Write down exactly the lines from the one with "Agenda (118, 80)" to the end of the data, first and last included, and no others.

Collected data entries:
_ _ _ _ _ _ _

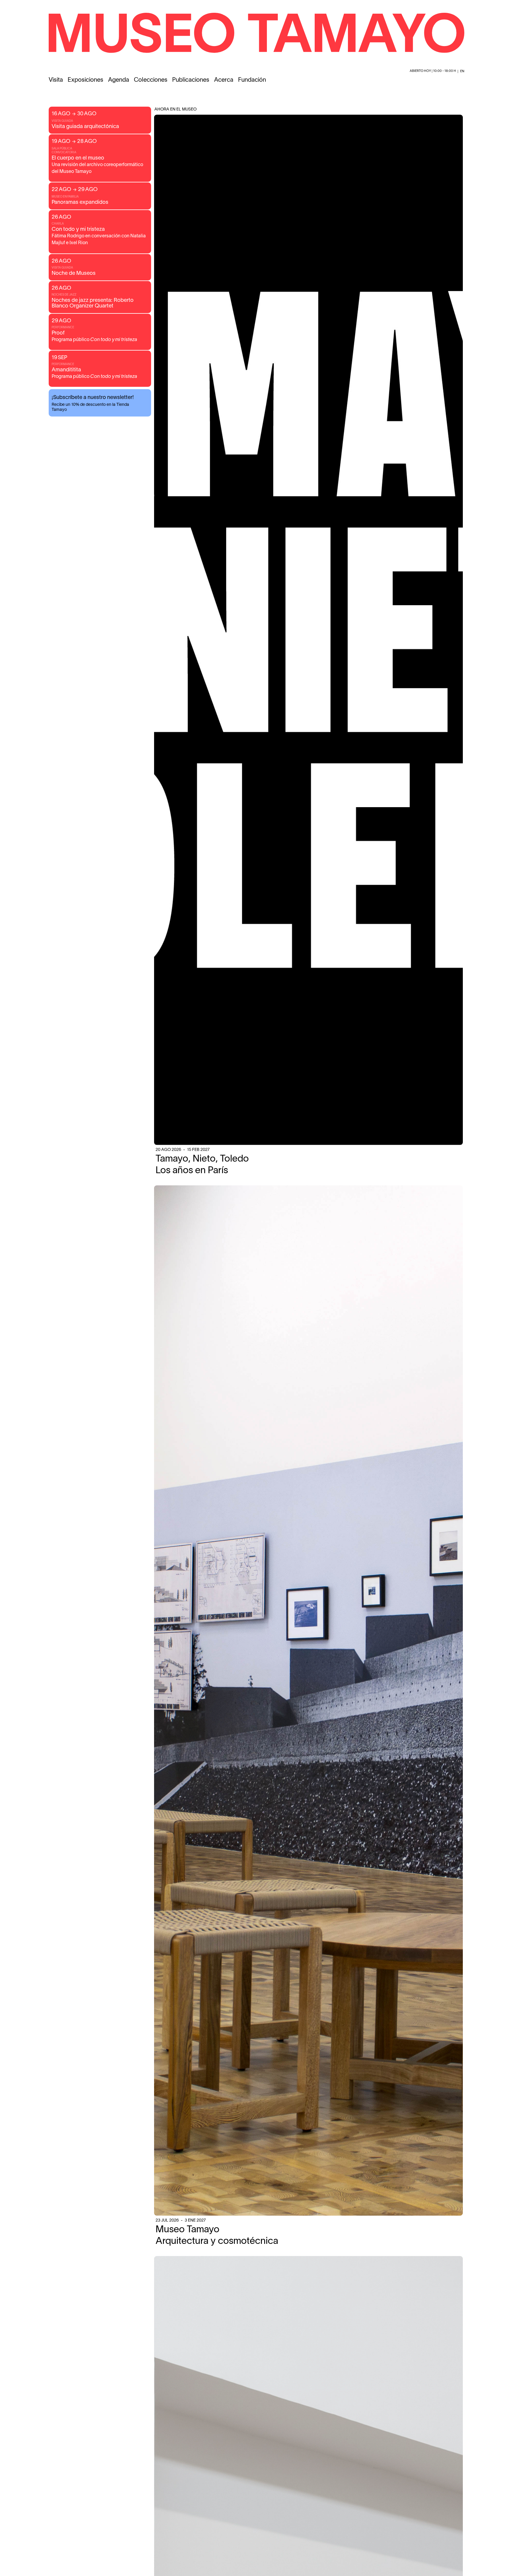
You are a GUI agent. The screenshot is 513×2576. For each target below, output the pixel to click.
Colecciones (150, 80)
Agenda (118, 80)
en (462, 71)
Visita (56, 80)
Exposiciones (85, 80)
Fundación (252, 80)
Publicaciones (190, 80)
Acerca (223, 80)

_ _ _ _ _ _ _

— EXERCISE RESPONSE —
Agenda (118, 80)
en (462, 71)
Visita (56, 80)
Exposiciones (85, 80)
Fundación (252, 80)
Publicaciones (190, 80)
Acerca (223, 80)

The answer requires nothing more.